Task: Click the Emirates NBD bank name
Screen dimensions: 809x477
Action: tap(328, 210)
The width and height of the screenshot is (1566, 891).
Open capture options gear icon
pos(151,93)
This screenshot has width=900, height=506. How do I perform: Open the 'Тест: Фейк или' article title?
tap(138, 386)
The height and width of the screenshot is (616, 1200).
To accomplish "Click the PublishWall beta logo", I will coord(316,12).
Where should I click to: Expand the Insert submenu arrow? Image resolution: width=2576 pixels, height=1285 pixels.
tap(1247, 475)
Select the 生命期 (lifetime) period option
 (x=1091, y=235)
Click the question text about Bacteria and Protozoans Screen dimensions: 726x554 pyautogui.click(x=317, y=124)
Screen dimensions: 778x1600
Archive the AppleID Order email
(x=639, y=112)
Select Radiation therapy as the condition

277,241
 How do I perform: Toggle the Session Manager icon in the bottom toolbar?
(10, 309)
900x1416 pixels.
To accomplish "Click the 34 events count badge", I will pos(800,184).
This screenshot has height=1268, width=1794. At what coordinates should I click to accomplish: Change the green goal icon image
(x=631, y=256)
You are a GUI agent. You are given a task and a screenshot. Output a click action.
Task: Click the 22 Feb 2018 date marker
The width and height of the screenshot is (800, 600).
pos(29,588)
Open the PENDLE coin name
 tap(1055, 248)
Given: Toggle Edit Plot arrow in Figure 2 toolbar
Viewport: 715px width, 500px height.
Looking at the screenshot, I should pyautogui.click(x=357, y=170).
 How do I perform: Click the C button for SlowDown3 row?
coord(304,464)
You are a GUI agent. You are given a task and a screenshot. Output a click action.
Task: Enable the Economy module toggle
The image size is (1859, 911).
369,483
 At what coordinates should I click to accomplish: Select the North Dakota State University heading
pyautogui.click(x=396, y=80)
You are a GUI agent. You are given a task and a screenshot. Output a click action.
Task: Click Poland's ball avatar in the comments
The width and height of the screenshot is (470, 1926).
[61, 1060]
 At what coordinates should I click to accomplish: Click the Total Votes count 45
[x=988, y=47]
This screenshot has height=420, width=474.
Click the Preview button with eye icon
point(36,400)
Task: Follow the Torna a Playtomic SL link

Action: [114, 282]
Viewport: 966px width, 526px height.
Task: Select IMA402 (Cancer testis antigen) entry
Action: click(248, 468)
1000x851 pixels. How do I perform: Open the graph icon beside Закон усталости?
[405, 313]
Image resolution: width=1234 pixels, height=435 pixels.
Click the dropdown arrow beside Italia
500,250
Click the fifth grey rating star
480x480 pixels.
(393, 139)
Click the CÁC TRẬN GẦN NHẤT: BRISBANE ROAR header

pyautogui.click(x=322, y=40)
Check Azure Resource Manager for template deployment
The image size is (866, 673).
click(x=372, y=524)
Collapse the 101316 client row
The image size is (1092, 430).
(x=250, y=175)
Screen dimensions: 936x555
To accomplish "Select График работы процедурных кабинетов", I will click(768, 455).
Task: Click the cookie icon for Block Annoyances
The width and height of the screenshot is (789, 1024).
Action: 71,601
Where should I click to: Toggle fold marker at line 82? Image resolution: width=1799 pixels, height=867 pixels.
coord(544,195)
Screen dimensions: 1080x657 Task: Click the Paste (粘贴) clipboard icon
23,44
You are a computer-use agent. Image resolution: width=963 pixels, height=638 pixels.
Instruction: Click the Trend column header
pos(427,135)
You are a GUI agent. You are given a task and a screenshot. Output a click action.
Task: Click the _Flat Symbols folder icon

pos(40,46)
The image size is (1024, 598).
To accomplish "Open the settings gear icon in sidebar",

• **PROBLEM STATEMENT**
Scan the data, and report each line that uses the word "will".

• **SOLUTION**
To accomplish "Click the PublishWall beta logo", I will coord(316,12).
To accomplish "Click the 34 events count badge", I will pos(800,184).
To accomplish "Select График работы процедурных кабинетов", I will click(768, 455).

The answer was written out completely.